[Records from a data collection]
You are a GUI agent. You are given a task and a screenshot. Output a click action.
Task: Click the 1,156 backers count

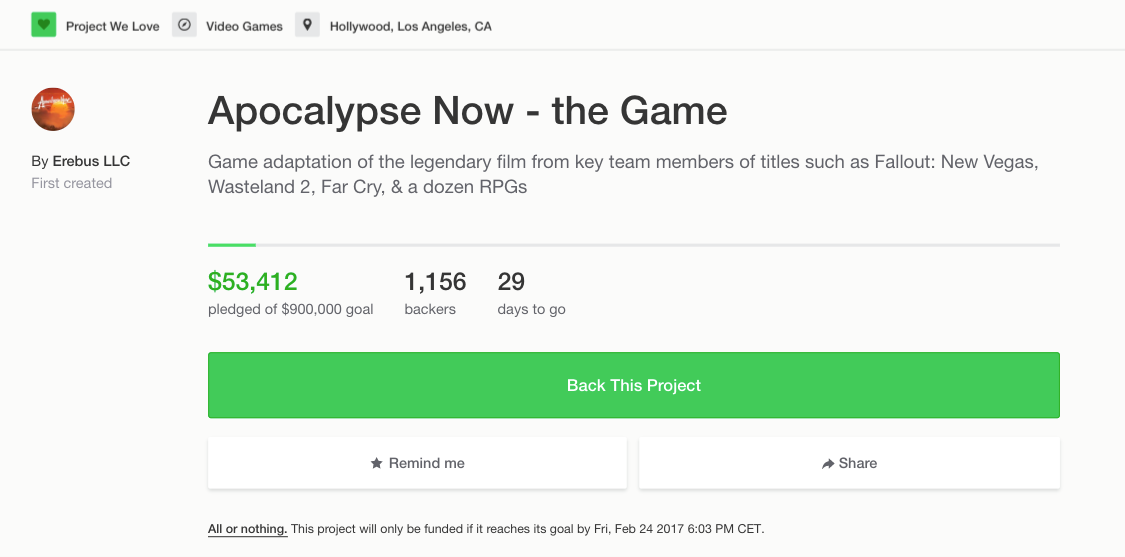pyautogui.click(x=435, y=282)
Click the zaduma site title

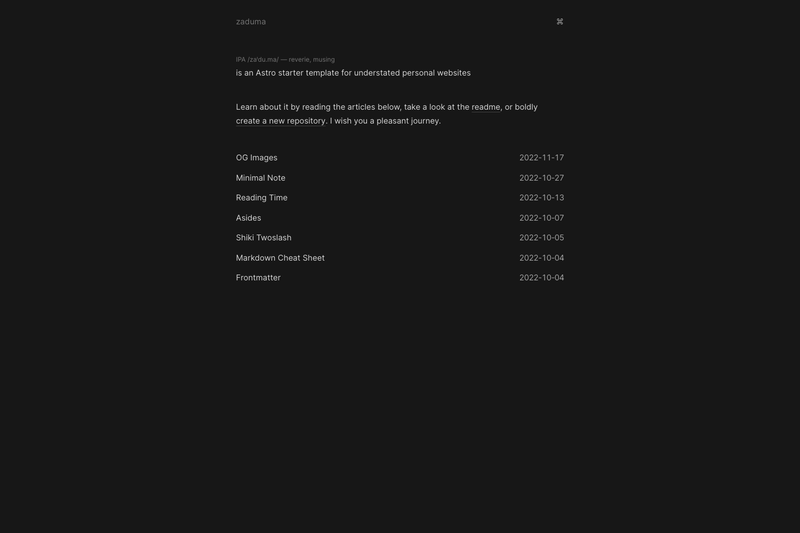pos(251,21)
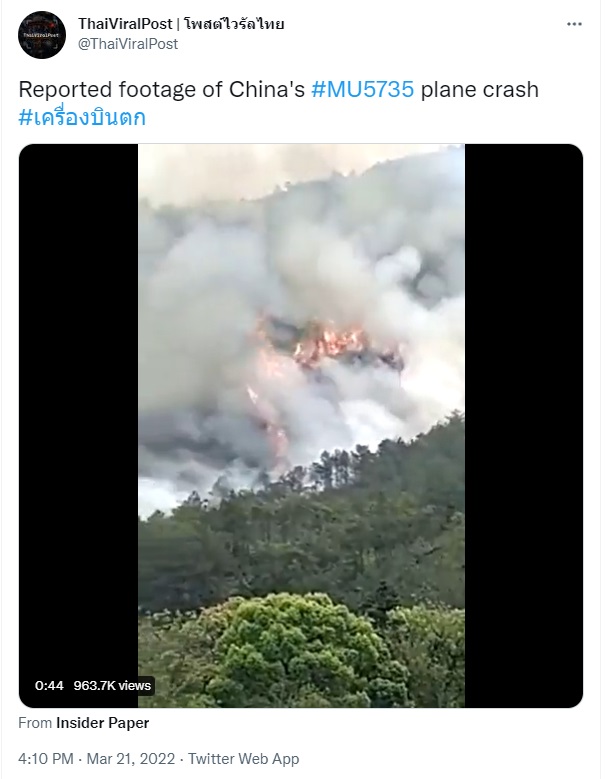Open the 4:10 PM tweet timestamp
This screenshot has width=605, height=779.
click(x=46, y=759)
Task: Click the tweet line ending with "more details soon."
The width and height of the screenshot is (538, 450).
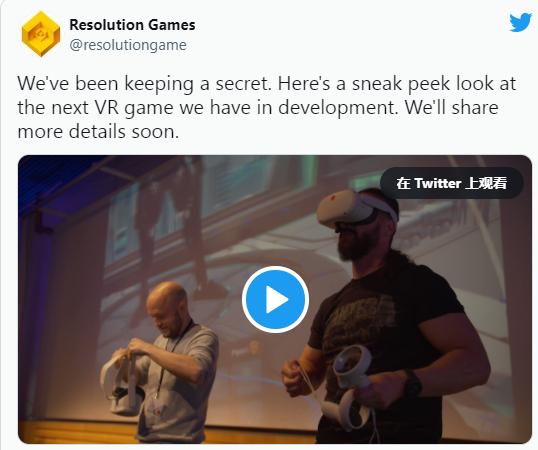Action: click(98, 132)
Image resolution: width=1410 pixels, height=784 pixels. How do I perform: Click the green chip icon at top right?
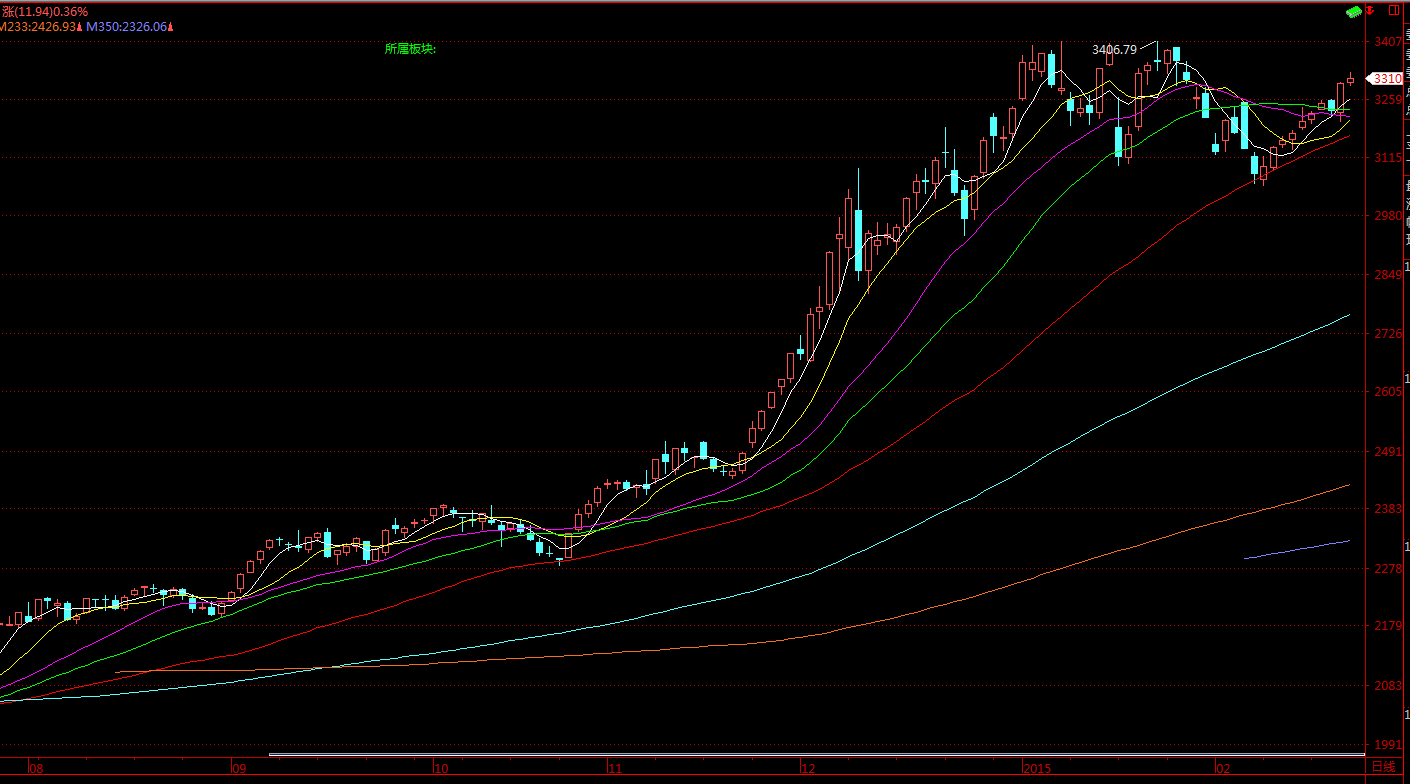pos(1355,12)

• **What is being asked**
Only the lines from the one containing "Task: Click the 1,156 backers count" through the final line of the records should be retyped, exactly, with every picture omitted.

• **The answer**
Task: Click the 1,156 backers count

pyautogui.click(x=435, y=282)
Click the zaduma site title

pos(251,21)
Open the 4:10 PM tweet timestamp
This screenshot has width=605, height=779.
click(x=46, y=759)
Task: Click the tweet line ending with "more details soon."
The width and height of the screenshot is (538, 450).
Action: click(98, 132)
Image resolution: width=1410 pixels, height=784 pixels. How do I perform: Click the green chip icon at top right?
pos(1355,12)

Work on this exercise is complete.